Ethan He, who led Nvidia’s Cosmos World Model and then built Grok Image at xAI in three months, sat for a long-form interview with Latent Space published June 1. What makes it worth reading is not the career narrative. It is the specific claim He makes about where frontier video work is headed and why most current systems are not yet there.
He’s central argument is that video generation alone is a dead end as an agentic goal. The output that matters is a model that can generate a plausible next frame, treat that frame as evidence about the state of the world, and select an action accordingly. That loop, reasoning forward in time through generated video to inform real decisions, is what He calls a true video agent. No current production system reliably closes it.
The distinction matters because the field has spent three years celebrating video generation quality. Sora 1 was positioned as a step toward physical AI. Runway Gen-4, Kling, Cosmos, and Grok Image followed. Each improved resolution, temporal consistency, and prompt fidelity. None of them changed the fundamental architecture: these are generative systems, not planning systems. He’s framing treats that entire cohort as pre-agentic. Good tools. Not yet agents.
The path He describes runs through world models: models pretrained on video corpora to learn the spatial and temporal regularities of physical environments. The bet is that a model with a strong prior about how objects move, how forces propagate, and how time unfolds can generate frames that are useful for planning rather than just visually plausible. He built Cosmos 1 and 2 at Nvidia on exactly this premise. Cosmos 3 shipped the same day this interview published, after his departure to xAI.
He is candid about the infrastructure ceiling this creates. Video training is GPU-hours-per-frame expensive at a scale that text pretraining is not. A single high-quality video token encodes spatial, temporal, and semantic information that requires substantially more compute to learn than a text token. He does not give specific numbers, but the implication is clear: only labs with the capital and cluster access of Nvidia, Google, xAI, and Meta can pretrain world models at frontier scale. Everyone else is fine-tuning on top of what those labs release.

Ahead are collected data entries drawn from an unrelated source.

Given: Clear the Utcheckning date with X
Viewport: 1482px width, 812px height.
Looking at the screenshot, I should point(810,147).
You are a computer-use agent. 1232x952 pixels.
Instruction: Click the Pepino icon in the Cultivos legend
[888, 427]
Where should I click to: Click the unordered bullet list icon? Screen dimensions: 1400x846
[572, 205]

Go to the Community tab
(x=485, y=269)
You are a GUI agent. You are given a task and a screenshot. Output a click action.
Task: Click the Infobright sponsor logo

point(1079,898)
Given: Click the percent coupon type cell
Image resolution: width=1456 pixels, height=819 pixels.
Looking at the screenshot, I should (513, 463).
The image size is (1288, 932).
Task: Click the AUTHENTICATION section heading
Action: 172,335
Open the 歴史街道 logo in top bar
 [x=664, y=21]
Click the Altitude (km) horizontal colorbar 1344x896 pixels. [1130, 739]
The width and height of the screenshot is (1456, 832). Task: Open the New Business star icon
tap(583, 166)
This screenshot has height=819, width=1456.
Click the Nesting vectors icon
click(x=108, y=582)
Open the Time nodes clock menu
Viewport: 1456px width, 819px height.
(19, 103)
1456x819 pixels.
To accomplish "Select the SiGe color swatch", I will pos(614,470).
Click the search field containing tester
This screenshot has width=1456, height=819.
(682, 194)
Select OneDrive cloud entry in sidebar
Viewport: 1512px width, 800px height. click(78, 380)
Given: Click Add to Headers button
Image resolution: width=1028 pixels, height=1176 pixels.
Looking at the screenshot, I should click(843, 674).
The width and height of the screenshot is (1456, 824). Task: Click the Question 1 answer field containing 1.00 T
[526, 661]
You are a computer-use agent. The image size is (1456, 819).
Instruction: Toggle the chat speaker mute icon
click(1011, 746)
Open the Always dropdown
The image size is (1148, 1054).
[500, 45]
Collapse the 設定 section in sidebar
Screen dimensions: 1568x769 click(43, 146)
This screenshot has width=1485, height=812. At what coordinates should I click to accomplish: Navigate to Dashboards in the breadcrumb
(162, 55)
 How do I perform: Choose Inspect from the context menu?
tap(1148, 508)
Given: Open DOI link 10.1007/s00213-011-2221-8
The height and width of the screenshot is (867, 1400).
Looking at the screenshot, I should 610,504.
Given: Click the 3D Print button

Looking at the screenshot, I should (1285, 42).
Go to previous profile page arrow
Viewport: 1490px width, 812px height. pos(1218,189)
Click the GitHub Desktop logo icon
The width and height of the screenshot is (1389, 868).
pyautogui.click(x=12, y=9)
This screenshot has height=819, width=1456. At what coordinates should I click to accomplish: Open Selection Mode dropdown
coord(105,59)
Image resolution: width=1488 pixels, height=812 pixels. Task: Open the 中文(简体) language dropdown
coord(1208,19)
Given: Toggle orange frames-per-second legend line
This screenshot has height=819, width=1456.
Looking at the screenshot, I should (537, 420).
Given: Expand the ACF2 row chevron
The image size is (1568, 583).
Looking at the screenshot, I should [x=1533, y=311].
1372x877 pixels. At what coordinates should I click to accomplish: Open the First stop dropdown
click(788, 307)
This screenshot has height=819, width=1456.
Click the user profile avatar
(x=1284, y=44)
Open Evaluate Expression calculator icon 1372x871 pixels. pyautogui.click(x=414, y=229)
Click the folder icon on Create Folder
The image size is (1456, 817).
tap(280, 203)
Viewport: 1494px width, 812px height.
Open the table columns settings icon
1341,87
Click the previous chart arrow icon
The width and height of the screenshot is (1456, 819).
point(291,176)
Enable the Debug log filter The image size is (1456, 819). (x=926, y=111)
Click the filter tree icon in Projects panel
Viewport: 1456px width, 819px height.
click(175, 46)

The data bottleneck is, if anything, harder than the compute bottleneck. Video training data is more expensive to obtain, harder to label with action annotations, and more difficult to curate for quality than either text or image data. Autonomous driving datasets are the closest analog to the labeled, temporally structured video that world-model training wants, but they are narrow in domain. General-purpose video corpora from the open web are available but noisy. He describes this as an unsolved infrastructure problem, not a solved one.
The skepticism worth holding is structural. Video-agent narratives have been positioned as “the next frontier” since Sora’s launch in early 2024. The agent loop He describes, generating a future frame and using it to inform action selection, has not been demonstrated in production at any lab. He is clear about this gap between research demos and deployable physical AI. His credibility earns the claim some weight. It does not verify the timeline.
For builders working on robotics, autonomous systems, or any product that needs a model with physical-world priors, the Latent Space interview is the most concrete public roadmap from someone who has shipped at this level. The practical read is that frontier world-model capability will remain concentrated at a few large-capex labs for at least the next twelve months. If your product depends on a video agent that reasons through generated frames, you are either building at one of those labs or waiting for a capable open-weight release.
Based on the Latent Space interview with Ethan He, published June 1, 2026, at latent.space.